1. When he starts to outline a story, immediately give him several stories just like it to read and tell him three other plots. This makes his own story and his feeling for it vanish in a cloud of disrelated facts.

     2. When he outlines a character, read excerpts from stories about such characters, saying that this will clarify the writer’s ideas. As this causes him to lose touch with the identity he felt in his character by robbing him of individuality he is certain to back away from ever touching such a character.

     3. Whenever the writer proposes a story, always mention that his rate, being higher than other rates of writers in the book, puts up a bar to his stories.

     4. When a rumor has stated that a writer is a fast producer, invariably confront him with the fact with great disapproval as it is, of course, unnatural for one human being to think faster than another.

     5. Always correlate production and rate, saying that it is necessary for the writer to do better stories than the average for him to get any consideration whatever.

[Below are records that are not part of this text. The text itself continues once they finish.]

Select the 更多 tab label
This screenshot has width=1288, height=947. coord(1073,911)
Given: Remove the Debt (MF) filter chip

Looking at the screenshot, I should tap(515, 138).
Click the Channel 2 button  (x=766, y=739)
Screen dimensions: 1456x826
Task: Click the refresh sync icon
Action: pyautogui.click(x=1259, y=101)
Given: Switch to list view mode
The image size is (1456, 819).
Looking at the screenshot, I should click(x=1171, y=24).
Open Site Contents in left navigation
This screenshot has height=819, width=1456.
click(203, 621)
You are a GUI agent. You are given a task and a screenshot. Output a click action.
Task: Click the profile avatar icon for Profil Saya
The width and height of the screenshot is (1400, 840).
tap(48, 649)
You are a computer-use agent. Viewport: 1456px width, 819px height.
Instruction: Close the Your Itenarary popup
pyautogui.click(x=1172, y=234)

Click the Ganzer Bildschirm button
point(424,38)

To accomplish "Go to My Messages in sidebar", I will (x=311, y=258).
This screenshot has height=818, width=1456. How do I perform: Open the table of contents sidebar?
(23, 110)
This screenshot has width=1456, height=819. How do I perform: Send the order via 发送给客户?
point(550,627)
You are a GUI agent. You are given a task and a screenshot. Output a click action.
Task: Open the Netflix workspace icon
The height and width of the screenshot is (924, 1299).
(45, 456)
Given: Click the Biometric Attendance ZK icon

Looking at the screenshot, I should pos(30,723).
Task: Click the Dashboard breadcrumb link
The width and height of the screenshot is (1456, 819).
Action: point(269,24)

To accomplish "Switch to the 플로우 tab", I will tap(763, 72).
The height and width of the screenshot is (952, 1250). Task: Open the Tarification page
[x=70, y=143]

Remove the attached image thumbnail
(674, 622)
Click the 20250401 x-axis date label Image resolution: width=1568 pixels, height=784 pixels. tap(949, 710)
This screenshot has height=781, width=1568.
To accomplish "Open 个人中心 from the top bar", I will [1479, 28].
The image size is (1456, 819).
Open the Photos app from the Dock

     6. It is a good thing to mention any error in a story bought, especially when that error is to be editorially corrected as this makes the writer feel that he is being criticized behind his back and he wonders just how many other things are wrong.

     7. Never fail to warn a writer not to be mechanical as this automatically suggests to him that his stories are mechanical and, as he considers this a crime, wonders how much of his technique shows through and instantly goes to much trouble to bury mechanics very deep – which will result in laying the mechanics bare to the eye.

     8. Never fail to mention and then discuss budget problems with a writer as he is very interested.

     9. By showing his vast knowledge of a field, an editor can almost always frighten a writer into mental paralysis, especially on subjects where nothing is known anyway.

     10. Always tell a writer plot tricks as they are not his business.